UT’s Harry Ransom Center Acquires Significant Archive of Works and Ephemera Related to Paul and Virginia Fontaine

by Jessica Fuentes July 21, 2022

The Harry Ransom Center at the University of Texas at Austin has acquired a collection of artworks, photographs, correspondence, rare publications, and other ephemera related to artists Paul and Virginia Fontaine. 

A black and white photograph from 1950 of a crowd of people in a gallery with works by Paul Fontaine hanging on the wall.

Paul and Virginia Fontaine at an exhibition opening of Paul’s work at Frankfurter Kunstkabinett, June 1950, with art critic Godo Remzhardt, gallery owner Hanna Bekker, and two others. Photo: Fontaine Archive.

Mr. Fontaine, an abstract-colorist painter, and Mrs. Fontaine, a painter, photographer, and avid diarist, both graduated from Yale School of Art and later lived in postwar Germany and Mexico. During his lifetime, Mr. Fontaine’s work was exhibited in the U.S., Mexico, and Europe. Through photographs and writing, Mrs. Fontaine documented the couple’s lives.

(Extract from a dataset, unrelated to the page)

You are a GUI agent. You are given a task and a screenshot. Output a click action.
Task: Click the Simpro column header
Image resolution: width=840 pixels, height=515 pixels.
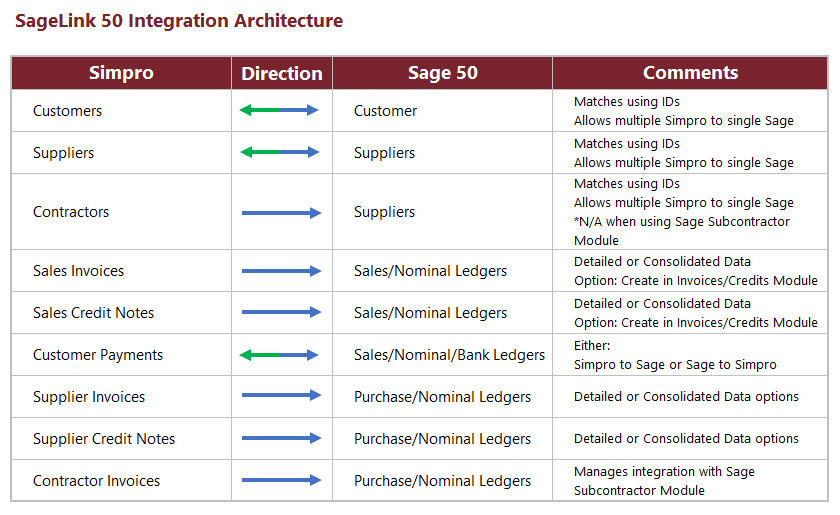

In a press release announcing the acquisition, Ransom Center Director Stephen Enniss stated, “Students and researchers will be able to study the growth of a distinctive talent, but one whose vision and practice was always in intimate dialogue with the artistic currents of his time. Through this archival record, researchers will be able to trace Paul Fontaine’s own engagement with his times, and his and Virginia’s shared commitment to art as a communal practice in Europe as it was recovering from the devastation of war.”

The Fontaine’s home in Frankfurt was a meeting place for artists, including Bauhaus painter and weaver Ida Kerkovius; sculptors Karl Hartung, Ewald Mataré and Emy Roeder; painters Willi Baumeister and Hans Hartung, and gallerist Hanna Bekker vom Rath. The archive also contains ephemera and artworks related to the Fontaine’s artistic circle.

The Harry Ransom Center is a humanities research facility focused on providing insight into the creative processes of writers and artists. Its collection includes nearly a million books, over 42 million manuscripts, five million photographs, and more than 65,000 artworks. This acquisition expands the center’s holdings of artworks and archives of creatives working in the early- to mid-20th-century in Europe and Mexico.

The collection was donated by the Fontaine’s daughter, Claudia Fontaine Chidester, who recently authored a book about her mother, titled Trusted Eye: Post-World War II Adventures of a Fearless Art Advocate. In 2013, Mrs. Chidester was a contributing writer and an editor for a book about the life of her father, titled, Work Standing Up: The Life and Art of Paul Fontaine.

Regarding her donation, Mrs. Chidester said, “The Harry Ransom Center is a preeminent home for these primary materials and artwork. We couldn’t be more pleased that the materials will be available for research and provide historical evidence around the importance of supporting the arts during a nation’s reconstruction.”